Segment Start: Excerpted data

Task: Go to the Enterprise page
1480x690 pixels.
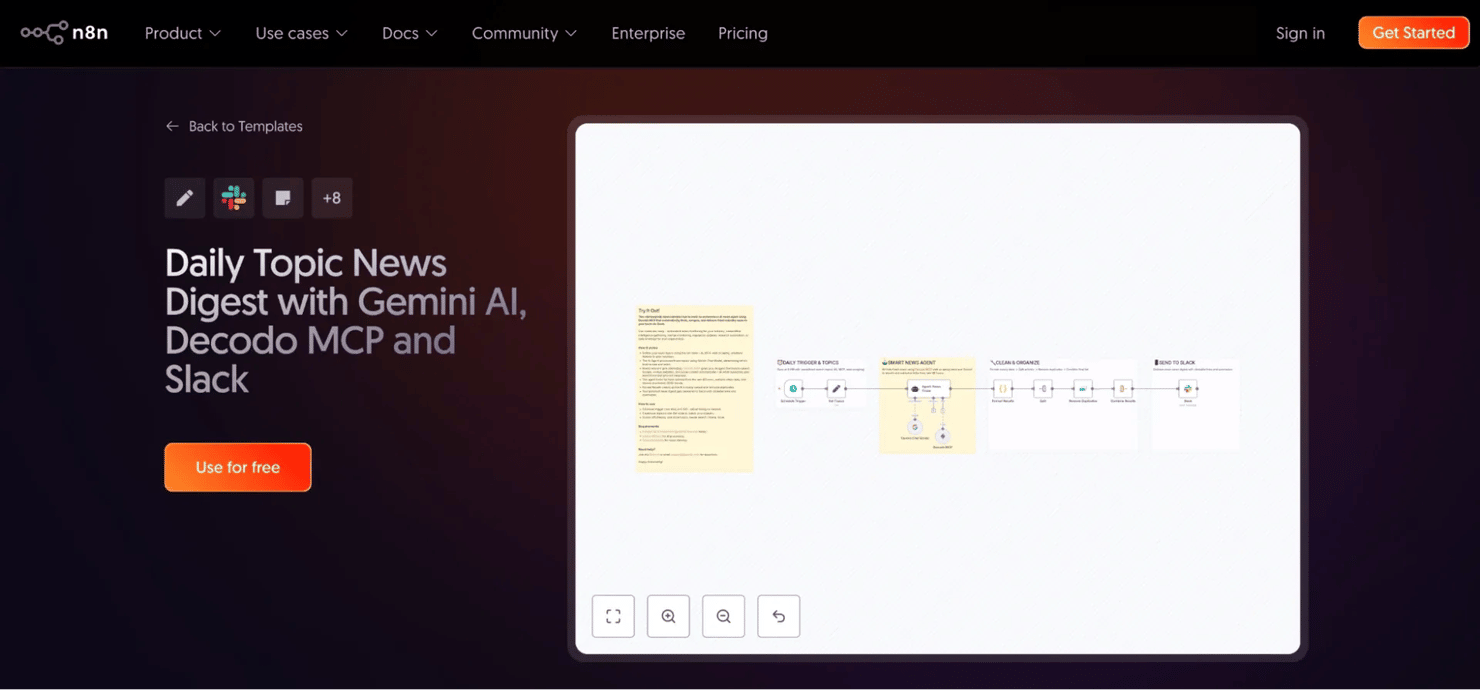Action: tap(648, 33)
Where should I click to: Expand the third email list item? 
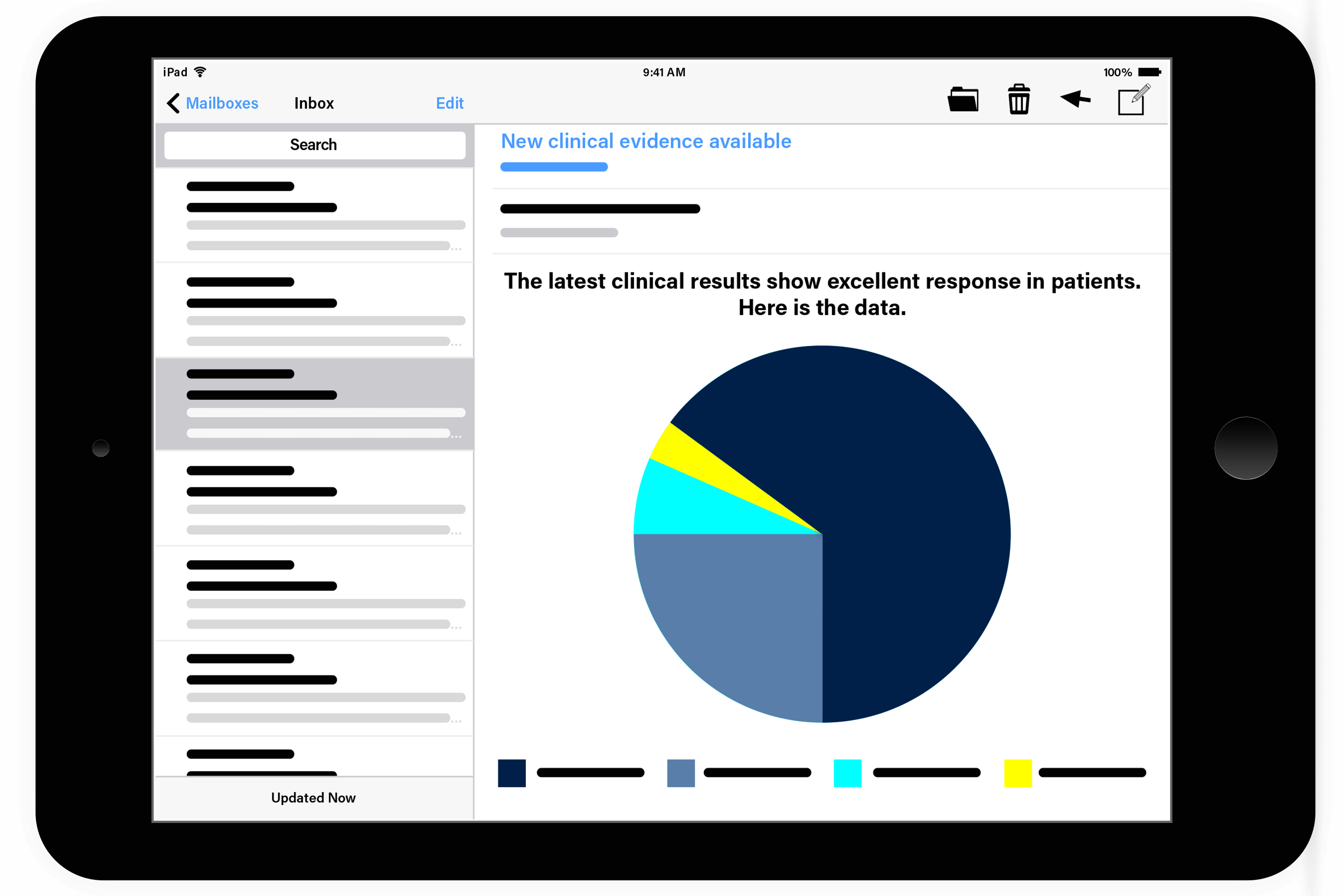tap(315, 401)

Segment End: Excerpted data

_What the task asks_.
For this exercise, write out exactly the lines from the one with "1480x690 pixels." through the last line of the records, inclusive, and leave each picture out.

_Written solution_.
1480x690 pixels.
Action: tap(648, 33)
Where should I click to: Expand the third email list item? 
tap(315, 401)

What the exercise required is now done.